MerzbildSchwet said:


> don't make shit music


 
hahaha holy shit


----------



## GHDA (Jan 14, 2011)

my biggest advice for starting out trying to make music is don't try to be someone else.

when it comes to dance music, if you worry more about learning how to make people dance then you'll be much better off.

Renard seems to be a good inspiration for many people but don't let his fame get to your head. He's not really that big of a deal.


----------



## Jude (Jan 14, 2011)

Do you know music theory? How key signatures work, along with chords? That helps. A lot.


----------



## GHDA (Jan 14, 2011)

http://www.musictheory.org.uk

http://www.musictheory.org


----------



## Smiley_V (Jan 14, 2011)

MerzbildSchwet said:


> don't make shit music


 
XD Good advise.

And ya, I understand music theory, key signatures and chords. 
On a side note, I listened to an interview with the lead guitarist of the band Streetlight Manifesto and he has no idea what even a G-Major is and yet 
he can write some damn good melodies.


----------



## GHDA (Jan 14, 2011)

You don't need to have any sort of grasp on the theory of music to understand how to make pleasant music.

You also don't have to make good music to have a fan-base, as long as you understand and cater to a certain standard or rule-set of the audience you are approaching.

Like, say you want to cater to the general furry crowd, you will have to make cynical and random music that caters to nostalgia and whatever popular games everyone is playing.

Fuck, if you want to be famous right now, make stupid brostep songs with Team Fortress 2 and Minecraft samples or something.


----------



## GHDA (Jan 14, 2011)

oh with chiptune synths. definately need chiptune synths.


----------



## Kit H. Ruppell (Jan 14, 2011)

-*-

▸ **SET PROBLEM 1**
According to the forum thread on making music, what does the lead guitarist of Streetlight Manifesto not know?
The forum thread above and the records that come after it are unrelated to each other.

-*-

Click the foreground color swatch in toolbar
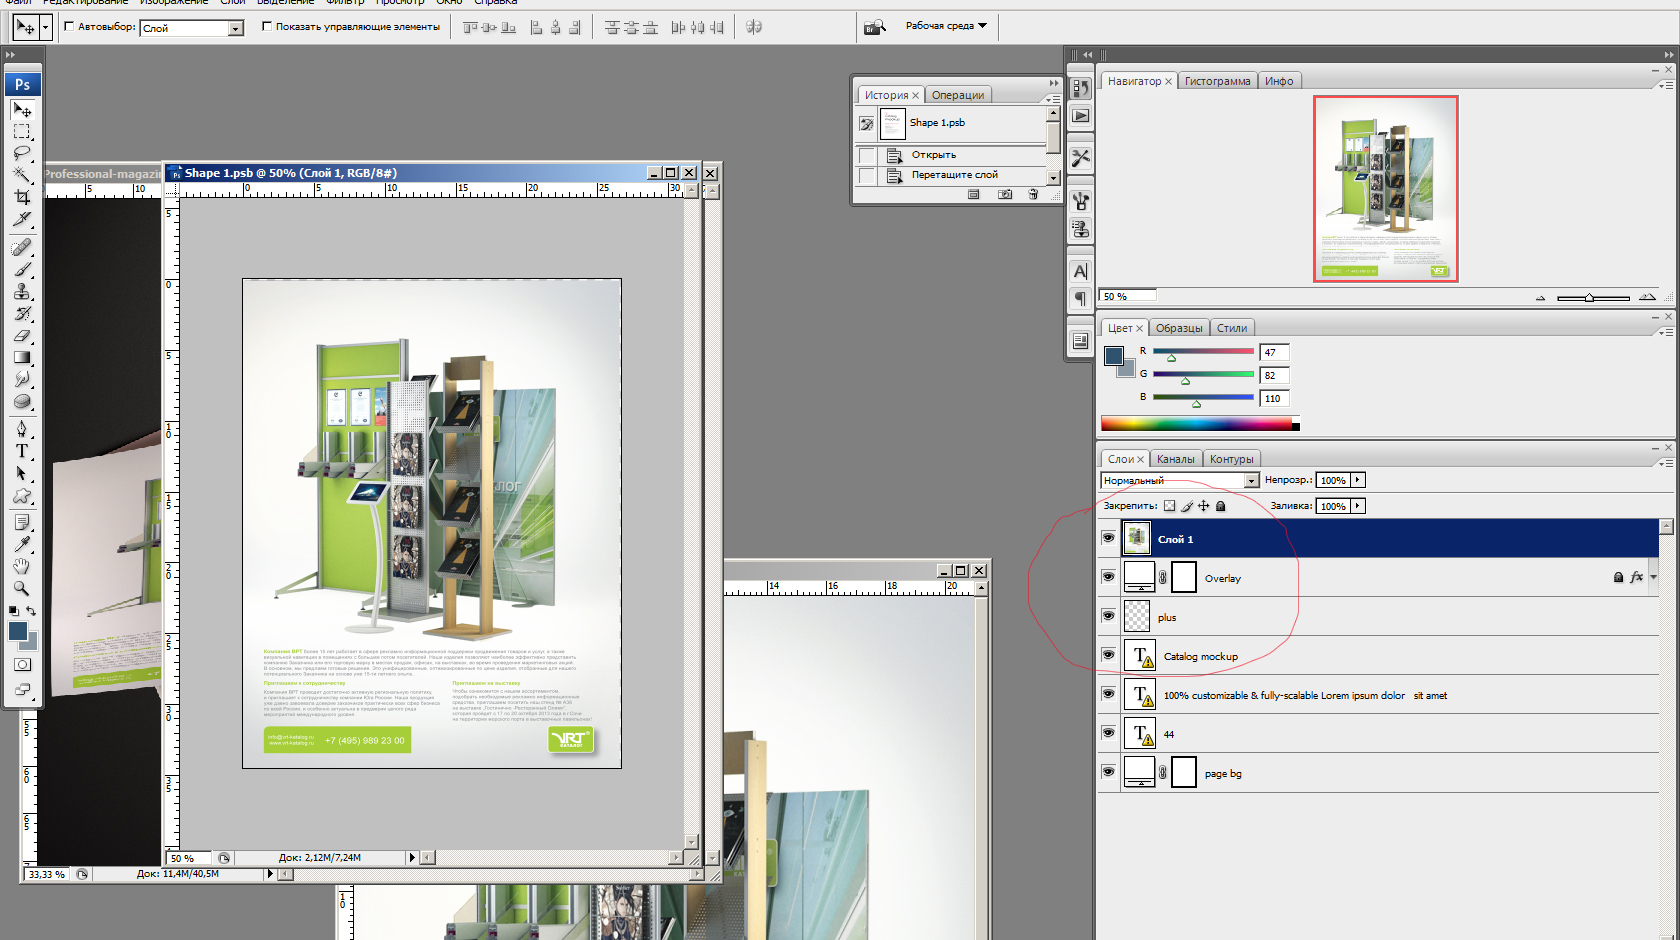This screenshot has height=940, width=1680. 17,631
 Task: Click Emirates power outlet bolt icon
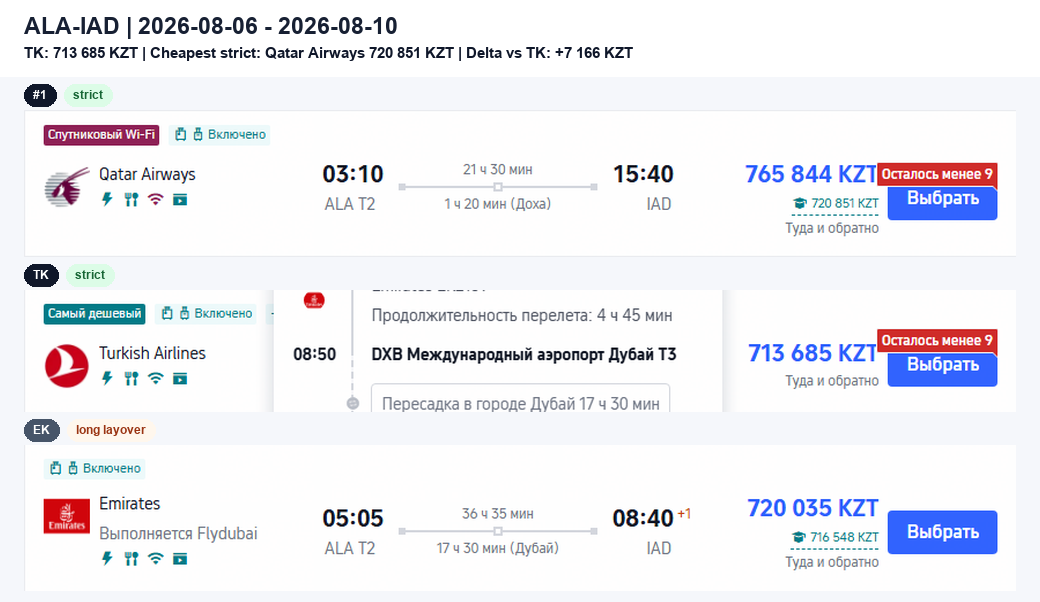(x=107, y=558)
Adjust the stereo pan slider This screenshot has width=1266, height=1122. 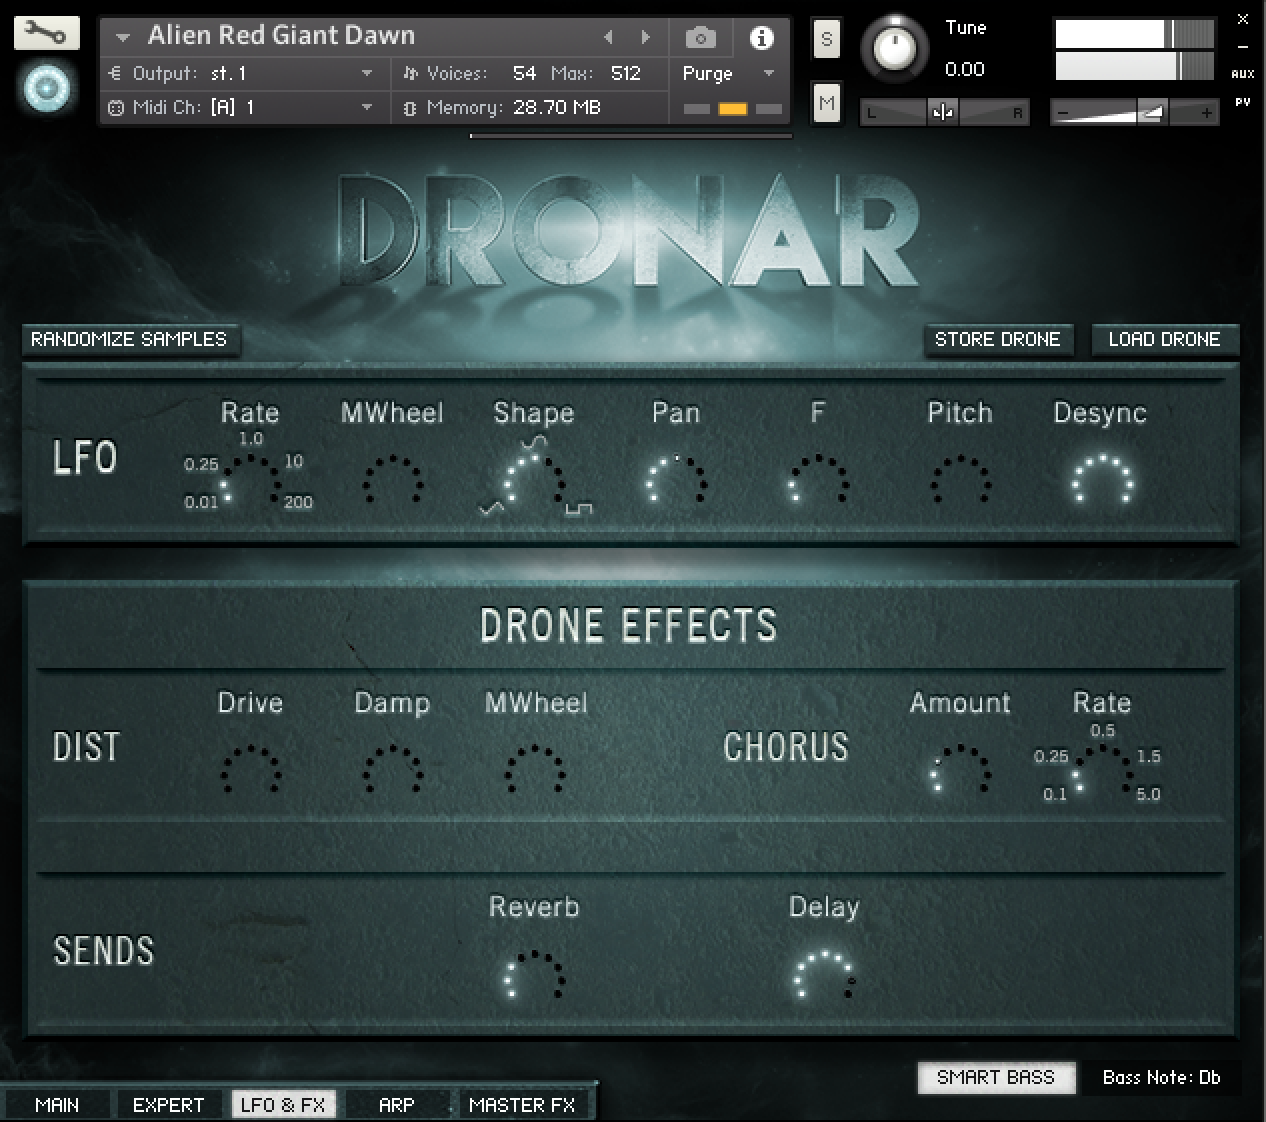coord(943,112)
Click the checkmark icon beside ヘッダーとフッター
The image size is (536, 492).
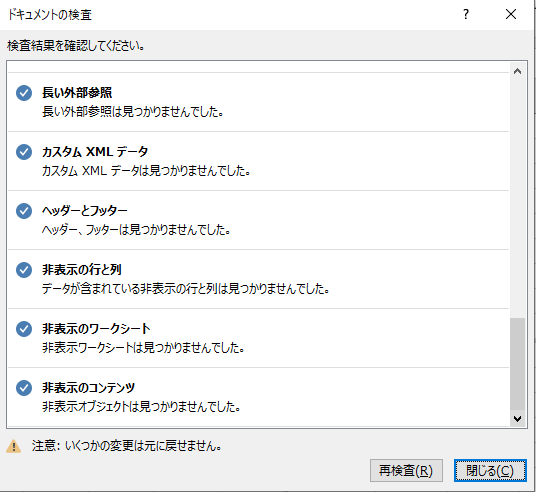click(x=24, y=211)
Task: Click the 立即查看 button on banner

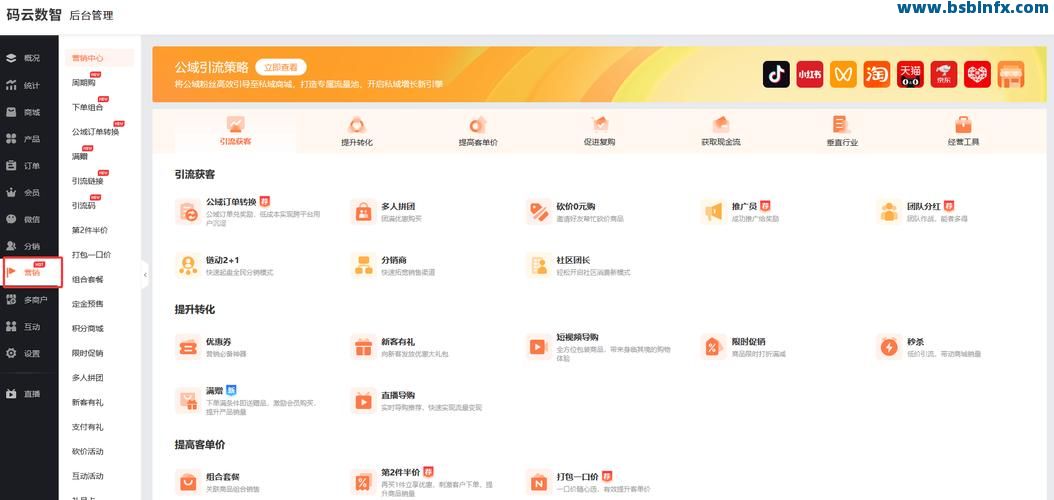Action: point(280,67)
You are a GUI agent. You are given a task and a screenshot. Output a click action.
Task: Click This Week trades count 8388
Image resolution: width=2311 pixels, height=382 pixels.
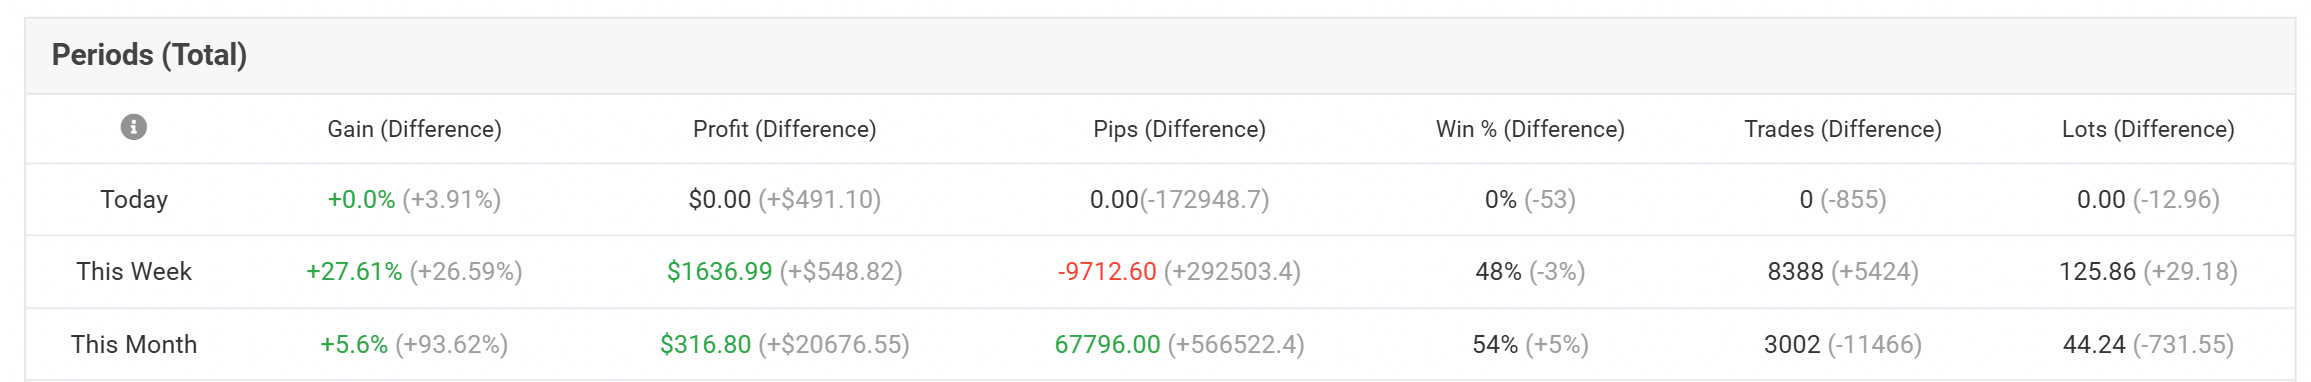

-*-

▸ **SET PROBLEM 2**
Switch "screenshot" to "screen capture" in the records, from the line containing "You are a GUI" through the end of the records, inclusive. Give back only those lines, otherwise unchanged, and leave the pictures out.

▸ **WRITTEN RESPONSE 1**
He has no idea what a G-Major is.

▸ **WRITTEN RESPONSE 2**
You are a GUI agent. You are given a task and a screen capture. Output a click action.
Task: Click This Week trades count 8388
Image resolution: width=2311 pixels, height=382 pixels.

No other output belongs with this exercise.